Abstract We present efficient data-driven approaches to predict the value of subdivergence-free Feynman integrals (Feynman periods) in ϕ 4-theory from properties of the underlying Feynman graphs, based on a statistical examination of almost 2 million graphs. We find that the numbers of cuts and cycles determines the period to better than 2% relative accuracy. Hepp bound and Martin invariant allow for even more accurate predictions. In most cases, the period is a multi-linear function of the properties in question. Furthermore, we investigate the usefulness of machine-learning algorithms to predict the period. When sufficiently many properties of the graph are used, the period can be predicted with better than 0.05% relative accuracy. We use one of the constructed prediction models for weighted Monte-Carlo sampling of Feynman graphs, and compute the primitive contribution to the beta function of ϕ 4-theory at L ∈ {13, … , 17} loops.

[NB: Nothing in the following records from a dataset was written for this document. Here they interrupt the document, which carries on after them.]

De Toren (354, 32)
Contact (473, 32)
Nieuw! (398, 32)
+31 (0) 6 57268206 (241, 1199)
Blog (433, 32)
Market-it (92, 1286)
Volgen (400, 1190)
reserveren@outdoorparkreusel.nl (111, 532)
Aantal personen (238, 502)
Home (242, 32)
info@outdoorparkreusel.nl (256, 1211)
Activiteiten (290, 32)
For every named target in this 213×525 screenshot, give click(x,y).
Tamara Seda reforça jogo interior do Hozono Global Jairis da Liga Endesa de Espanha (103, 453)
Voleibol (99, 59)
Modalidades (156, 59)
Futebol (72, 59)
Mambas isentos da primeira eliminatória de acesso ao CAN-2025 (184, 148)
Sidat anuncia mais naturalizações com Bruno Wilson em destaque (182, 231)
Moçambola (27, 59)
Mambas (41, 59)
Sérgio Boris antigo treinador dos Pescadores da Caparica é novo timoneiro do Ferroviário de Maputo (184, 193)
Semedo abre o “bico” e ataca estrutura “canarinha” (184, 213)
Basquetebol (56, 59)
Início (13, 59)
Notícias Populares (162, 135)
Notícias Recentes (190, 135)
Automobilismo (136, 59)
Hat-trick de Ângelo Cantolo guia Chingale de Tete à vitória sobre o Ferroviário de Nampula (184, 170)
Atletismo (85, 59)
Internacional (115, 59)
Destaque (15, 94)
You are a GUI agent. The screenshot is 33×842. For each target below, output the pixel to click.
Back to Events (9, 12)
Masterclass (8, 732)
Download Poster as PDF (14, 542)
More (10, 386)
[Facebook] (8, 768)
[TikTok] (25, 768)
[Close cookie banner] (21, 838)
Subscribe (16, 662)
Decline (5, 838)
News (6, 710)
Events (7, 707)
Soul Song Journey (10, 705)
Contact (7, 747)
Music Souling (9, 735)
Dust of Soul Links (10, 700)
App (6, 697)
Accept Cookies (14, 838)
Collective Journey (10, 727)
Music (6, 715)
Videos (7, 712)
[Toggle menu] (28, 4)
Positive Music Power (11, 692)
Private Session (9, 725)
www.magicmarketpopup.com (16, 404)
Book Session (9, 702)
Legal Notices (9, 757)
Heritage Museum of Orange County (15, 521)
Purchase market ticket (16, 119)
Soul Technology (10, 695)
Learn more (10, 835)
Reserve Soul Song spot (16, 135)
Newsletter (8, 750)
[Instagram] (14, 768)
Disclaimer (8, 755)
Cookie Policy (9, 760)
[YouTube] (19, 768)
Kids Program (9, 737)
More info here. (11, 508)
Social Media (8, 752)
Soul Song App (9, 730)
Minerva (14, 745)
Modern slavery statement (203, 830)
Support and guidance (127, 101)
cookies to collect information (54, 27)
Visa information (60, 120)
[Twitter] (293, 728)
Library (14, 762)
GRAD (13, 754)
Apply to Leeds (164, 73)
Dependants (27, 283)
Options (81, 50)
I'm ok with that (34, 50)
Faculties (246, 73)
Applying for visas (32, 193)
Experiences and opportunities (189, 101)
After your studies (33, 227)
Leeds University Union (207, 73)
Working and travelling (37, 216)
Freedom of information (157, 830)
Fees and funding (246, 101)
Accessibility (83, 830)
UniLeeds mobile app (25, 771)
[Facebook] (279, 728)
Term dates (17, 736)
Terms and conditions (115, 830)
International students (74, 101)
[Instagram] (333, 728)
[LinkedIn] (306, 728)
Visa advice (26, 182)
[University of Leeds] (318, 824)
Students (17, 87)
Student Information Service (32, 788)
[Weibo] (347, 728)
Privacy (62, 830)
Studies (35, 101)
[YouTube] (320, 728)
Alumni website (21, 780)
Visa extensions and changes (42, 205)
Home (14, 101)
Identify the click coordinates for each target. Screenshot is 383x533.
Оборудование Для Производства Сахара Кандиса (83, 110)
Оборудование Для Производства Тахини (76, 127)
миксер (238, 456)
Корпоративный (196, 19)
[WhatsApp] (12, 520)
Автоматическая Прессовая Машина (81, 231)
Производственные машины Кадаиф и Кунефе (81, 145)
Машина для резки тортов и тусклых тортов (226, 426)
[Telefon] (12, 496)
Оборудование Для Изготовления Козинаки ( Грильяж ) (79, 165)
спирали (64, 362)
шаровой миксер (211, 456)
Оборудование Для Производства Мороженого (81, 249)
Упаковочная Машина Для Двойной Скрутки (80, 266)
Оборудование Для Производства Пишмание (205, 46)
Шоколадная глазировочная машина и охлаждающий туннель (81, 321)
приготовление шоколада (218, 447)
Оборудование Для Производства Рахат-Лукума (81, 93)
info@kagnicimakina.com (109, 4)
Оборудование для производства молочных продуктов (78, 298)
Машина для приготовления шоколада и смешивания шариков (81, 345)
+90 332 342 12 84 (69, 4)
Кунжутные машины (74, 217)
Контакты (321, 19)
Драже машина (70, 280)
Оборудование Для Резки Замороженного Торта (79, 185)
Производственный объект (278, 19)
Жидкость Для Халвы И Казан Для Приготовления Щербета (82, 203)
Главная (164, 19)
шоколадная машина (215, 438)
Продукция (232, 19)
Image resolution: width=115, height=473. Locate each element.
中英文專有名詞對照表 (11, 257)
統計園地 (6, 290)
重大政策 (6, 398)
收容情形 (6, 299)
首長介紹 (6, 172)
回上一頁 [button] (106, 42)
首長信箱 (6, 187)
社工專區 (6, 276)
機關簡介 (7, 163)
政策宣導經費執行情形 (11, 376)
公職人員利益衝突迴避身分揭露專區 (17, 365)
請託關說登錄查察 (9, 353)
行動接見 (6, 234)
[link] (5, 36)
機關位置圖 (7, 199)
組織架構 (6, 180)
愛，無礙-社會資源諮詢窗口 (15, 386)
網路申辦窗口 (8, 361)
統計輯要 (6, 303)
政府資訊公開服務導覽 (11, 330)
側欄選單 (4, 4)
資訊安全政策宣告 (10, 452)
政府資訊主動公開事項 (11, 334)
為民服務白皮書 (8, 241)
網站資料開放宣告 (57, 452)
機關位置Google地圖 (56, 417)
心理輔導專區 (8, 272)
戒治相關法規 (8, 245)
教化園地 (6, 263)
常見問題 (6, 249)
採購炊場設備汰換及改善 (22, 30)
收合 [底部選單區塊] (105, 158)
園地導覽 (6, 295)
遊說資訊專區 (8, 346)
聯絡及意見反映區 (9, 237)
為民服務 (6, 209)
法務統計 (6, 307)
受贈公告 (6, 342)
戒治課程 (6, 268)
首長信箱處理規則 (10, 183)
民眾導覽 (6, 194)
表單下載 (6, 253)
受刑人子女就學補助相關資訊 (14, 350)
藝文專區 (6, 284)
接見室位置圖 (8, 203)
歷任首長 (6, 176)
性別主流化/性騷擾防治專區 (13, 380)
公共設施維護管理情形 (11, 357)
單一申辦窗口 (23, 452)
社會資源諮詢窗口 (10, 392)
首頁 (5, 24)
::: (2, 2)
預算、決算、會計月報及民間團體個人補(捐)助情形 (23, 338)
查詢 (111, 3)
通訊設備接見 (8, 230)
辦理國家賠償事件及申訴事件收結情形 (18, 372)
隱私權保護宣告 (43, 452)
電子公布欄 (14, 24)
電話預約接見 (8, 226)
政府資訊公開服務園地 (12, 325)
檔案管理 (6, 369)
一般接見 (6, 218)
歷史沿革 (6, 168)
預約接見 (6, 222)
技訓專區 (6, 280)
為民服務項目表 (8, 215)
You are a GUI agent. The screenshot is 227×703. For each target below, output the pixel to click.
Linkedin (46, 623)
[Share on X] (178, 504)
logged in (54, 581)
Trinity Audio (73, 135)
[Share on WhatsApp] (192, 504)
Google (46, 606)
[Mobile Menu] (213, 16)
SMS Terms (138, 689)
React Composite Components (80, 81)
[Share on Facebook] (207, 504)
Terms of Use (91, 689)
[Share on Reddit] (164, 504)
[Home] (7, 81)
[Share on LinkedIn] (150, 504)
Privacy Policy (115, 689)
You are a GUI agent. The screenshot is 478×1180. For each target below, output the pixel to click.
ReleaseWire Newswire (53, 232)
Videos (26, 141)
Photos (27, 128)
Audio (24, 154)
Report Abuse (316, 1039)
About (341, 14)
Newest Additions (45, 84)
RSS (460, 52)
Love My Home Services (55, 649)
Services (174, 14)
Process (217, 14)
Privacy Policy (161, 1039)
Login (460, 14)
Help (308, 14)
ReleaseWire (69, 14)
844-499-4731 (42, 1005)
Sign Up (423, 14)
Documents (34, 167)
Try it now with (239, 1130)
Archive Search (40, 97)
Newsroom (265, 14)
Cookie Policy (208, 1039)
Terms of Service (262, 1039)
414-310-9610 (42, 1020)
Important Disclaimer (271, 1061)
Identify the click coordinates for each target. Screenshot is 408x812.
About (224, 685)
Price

Our results confirm the previously known numerical estimates of the primitive beta function and improve their accuracy. Compared to uniform random sampling of graphs, our new algorithm is 1000-times faster to reach a desired accuracy, or reaches 32-fold higher accuracy in fixed runtime. The dataset of all periods computed for this work, combined with a previous dataset, is made publicly available. Besides the physical application, it could serve as a benchmark for graph-based machine learning algorithms.